EXERCISE DIRECTIONS: Your answer should be one number: the count of lines below that contain "Viewport".

Stored data
________
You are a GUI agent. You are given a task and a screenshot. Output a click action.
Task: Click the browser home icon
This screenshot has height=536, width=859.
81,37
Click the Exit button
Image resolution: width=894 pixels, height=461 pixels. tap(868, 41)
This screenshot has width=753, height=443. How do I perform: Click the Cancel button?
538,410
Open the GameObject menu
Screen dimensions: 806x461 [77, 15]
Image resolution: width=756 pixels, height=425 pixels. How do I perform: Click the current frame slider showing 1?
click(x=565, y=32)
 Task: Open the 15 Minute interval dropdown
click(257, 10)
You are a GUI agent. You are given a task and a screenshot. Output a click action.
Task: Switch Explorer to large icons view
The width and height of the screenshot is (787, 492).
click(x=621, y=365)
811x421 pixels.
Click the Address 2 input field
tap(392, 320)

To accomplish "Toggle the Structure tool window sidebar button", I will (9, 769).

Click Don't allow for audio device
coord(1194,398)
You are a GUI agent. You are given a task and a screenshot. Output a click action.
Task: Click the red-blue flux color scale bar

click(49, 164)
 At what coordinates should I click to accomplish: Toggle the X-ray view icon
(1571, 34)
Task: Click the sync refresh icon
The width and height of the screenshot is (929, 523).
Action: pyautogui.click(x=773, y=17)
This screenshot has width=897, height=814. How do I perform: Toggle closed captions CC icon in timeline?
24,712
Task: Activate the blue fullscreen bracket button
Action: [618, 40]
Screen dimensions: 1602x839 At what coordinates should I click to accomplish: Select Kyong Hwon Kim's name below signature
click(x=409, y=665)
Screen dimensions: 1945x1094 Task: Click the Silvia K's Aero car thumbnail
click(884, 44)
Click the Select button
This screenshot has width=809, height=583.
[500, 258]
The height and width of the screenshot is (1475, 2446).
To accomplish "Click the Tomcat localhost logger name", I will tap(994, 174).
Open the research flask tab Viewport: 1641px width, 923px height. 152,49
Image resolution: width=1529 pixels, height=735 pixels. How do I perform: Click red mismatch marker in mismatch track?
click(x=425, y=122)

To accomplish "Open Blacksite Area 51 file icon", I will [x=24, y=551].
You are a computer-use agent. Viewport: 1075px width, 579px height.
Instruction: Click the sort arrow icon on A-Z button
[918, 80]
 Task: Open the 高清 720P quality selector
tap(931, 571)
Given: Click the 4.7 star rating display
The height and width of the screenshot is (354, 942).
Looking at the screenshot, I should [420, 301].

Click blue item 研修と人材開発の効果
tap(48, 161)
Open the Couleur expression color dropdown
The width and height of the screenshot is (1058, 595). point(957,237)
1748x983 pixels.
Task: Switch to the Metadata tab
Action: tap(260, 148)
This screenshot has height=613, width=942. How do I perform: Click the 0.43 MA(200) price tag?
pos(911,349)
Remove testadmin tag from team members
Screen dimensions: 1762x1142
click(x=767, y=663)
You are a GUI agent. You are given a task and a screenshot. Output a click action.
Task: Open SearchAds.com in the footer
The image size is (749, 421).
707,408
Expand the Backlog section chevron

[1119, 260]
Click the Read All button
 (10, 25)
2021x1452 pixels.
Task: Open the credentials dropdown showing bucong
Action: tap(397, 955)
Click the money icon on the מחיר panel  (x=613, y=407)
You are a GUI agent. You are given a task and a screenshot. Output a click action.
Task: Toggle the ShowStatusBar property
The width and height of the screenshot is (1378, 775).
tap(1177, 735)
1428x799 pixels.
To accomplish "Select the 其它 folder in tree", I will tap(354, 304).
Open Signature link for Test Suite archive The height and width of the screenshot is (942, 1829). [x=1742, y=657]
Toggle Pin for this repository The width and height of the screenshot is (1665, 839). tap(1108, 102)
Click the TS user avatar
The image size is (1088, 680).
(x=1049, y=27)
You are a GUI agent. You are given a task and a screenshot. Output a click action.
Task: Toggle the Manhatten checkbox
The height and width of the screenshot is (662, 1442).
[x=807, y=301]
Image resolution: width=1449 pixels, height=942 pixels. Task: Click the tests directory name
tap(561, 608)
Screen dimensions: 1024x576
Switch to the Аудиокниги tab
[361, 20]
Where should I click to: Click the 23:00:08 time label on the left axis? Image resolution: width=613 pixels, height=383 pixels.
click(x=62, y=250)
________
PROBLEM SOLUTION: 2